About MAF MCS Utility
Oracle MAF is a Java based framework that uses Apache Cordova to deploy mobile applications to the Android and iOS platform (and Windows in a future release). MAF uses Java as a shared language across mobile platforms. The use of Java and the cross platform nature of MAF don't allow the use of one of the existing MCS client SDKs. This is where MAF MCS Utility comes in.
MAF MCS Utility provides functionality similar to those of the Oracle MCS client SDKs with some minor differences explained in the following with the help of the image below.
MAF MCS Utility needs to be added as a JAR file to MAF applications and is deployed to the mobile device as part of the application. For this, MAF application developers add the mafmcsutility.jar file to the ApplicationController and/or ViewController project.
The MBE Manager, a singleton, manages MBE object instances that are created from a MBE configuration object. A copy of the MBE configuration object is stored and updated within the MBE instance. MAF application developers can access the MBE configuration object at runtime to e.g. dynamically enable or disable MBE specific logging or to enable or disable collecting analytic events. Service Proxy objects in MAF MCS Utility expose MCS platform REST API calls as typed native Java method calls.
To issue REST requests and handle JSON reponses, MAF MCS Utility wraps the MAF framework RestServiceAdapter class to benefits from MAF features like the security framework and the declarative REST connection framework.
MAF MCS Utility exampleThe code snippet below creates a MBE configuration object to then obtain a MBE instance from the MBE Manager to showcase how easy MCS integration becomes with MAF MCS Utility
MBEConfiguration mbeConfiguration = new MBEConfiguration( <mbe rest connection>,<mobileBackendId>, <anonymous key string>,<application key string>, MBEConfiguration.AuthenticationType.BASIC_AUTH);
MBE mobileBackend = MBEManager.getManager(). createOrRenewMobileBackend(<mobile backend Id>, mbeConfiguration);
As you can see, the majority of the code lines above are to define the mobile backend specific information like the MCS MBE id, its base URL, as well as the anonymous key (for public access) and the application client key, which allows MAF MCS Utility to register a MAF application with MCS to receive push notifications from MCS. Once you have a handle to the MBE object you call service proxy objects for a specific MCS platform interface as shown below.
UserInfo userInfo = mobileBackend.getServiceProxyUserInfo();
Analytics analyticsProxy = mobileBackend.getServiceProxyAnalytics();
Storage storageProxy = mobileBackend.getServiceProxyStorage();
CustomAPI customApiProxy = mbe.getServiceProxyCustomApi();
Where to get MAF MCS Utility
MAF MCS Utility ships as part of the MAF 2.1.3 public samples.
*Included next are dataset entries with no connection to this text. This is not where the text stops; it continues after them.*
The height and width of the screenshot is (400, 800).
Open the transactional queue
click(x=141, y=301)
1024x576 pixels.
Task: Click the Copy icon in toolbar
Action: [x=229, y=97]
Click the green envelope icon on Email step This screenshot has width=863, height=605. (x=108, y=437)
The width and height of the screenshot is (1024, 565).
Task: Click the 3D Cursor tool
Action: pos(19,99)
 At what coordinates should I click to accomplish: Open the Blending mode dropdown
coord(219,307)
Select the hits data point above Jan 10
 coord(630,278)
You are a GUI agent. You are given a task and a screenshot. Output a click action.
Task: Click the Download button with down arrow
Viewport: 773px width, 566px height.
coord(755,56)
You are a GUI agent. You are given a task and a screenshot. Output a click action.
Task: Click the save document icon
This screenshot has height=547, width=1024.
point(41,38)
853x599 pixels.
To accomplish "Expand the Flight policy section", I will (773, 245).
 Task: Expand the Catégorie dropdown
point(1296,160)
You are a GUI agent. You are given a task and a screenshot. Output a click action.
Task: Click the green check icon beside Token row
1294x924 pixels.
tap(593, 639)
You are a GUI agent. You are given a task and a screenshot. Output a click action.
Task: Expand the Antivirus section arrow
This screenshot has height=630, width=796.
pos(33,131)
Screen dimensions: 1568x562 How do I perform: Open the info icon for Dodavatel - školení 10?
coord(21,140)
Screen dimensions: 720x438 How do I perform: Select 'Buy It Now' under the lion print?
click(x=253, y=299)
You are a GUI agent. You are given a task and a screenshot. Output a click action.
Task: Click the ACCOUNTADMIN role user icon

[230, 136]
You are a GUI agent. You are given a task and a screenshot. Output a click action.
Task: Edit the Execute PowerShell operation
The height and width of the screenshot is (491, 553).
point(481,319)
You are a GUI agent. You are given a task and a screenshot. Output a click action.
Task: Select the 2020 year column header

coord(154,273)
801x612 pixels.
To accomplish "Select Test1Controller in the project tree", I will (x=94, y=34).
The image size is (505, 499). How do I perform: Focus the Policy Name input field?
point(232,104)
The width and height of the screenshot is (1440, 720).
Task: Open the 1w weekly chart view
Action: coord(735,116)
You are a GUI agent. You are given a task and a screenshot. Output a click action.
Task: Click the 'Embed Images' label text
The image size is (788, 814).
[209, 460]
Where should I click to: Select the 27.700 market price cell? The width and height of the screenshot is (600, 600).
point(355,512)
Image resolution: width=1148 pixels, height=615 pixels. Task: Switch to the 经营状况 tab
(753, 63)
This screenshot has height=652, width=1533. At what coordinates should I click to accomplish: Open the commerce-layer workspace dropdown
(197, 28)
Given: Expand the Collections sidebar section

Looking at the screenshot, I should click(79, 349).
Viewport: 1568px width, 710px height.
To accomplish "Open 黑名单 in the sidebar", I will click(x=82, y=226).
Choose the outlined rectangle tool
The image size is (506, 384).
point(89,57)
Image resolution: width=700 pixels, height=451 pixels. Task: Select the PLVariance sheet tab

The sample contains the MAF MCS Utility source code, a compiled ready-to-use mafmcsutility.jar library file and a MAF application that demonstrate how to use MAF MCS Utility.
The MAF MCS Utility sample application (shown in the image below) is a generic Oracle MCS tester that can be configured to run against any MCS public cloud instance.
MAF MCS Utility Positioning
MAF MCS Utility provides MCS SDK functionality for Oracle MAF application developers to easily integrate calls to Oracle Mobile Cloud Services in their mobile applications. It improves developer productivity by shifting the "think REST" development style to "think Java" when accessing Oracle MCS platform APIs from MAF applications, which also means less code to write.
Because MAF MCS Utility implements the same architecture access pattern as the existing (and future) MCS SDK there is no extra learning curve to it. If you can do it in Android and iOS, you can do it in MAF as well (and vice versa).
MAF MCS Utility Developer Guide
MAF MCS Utility is further explained in a developer guide, which also covers the MAF MCS Utility public sample application. For each service proxy, the developer guide points you to where in the public sample you find sample code to study and reuse.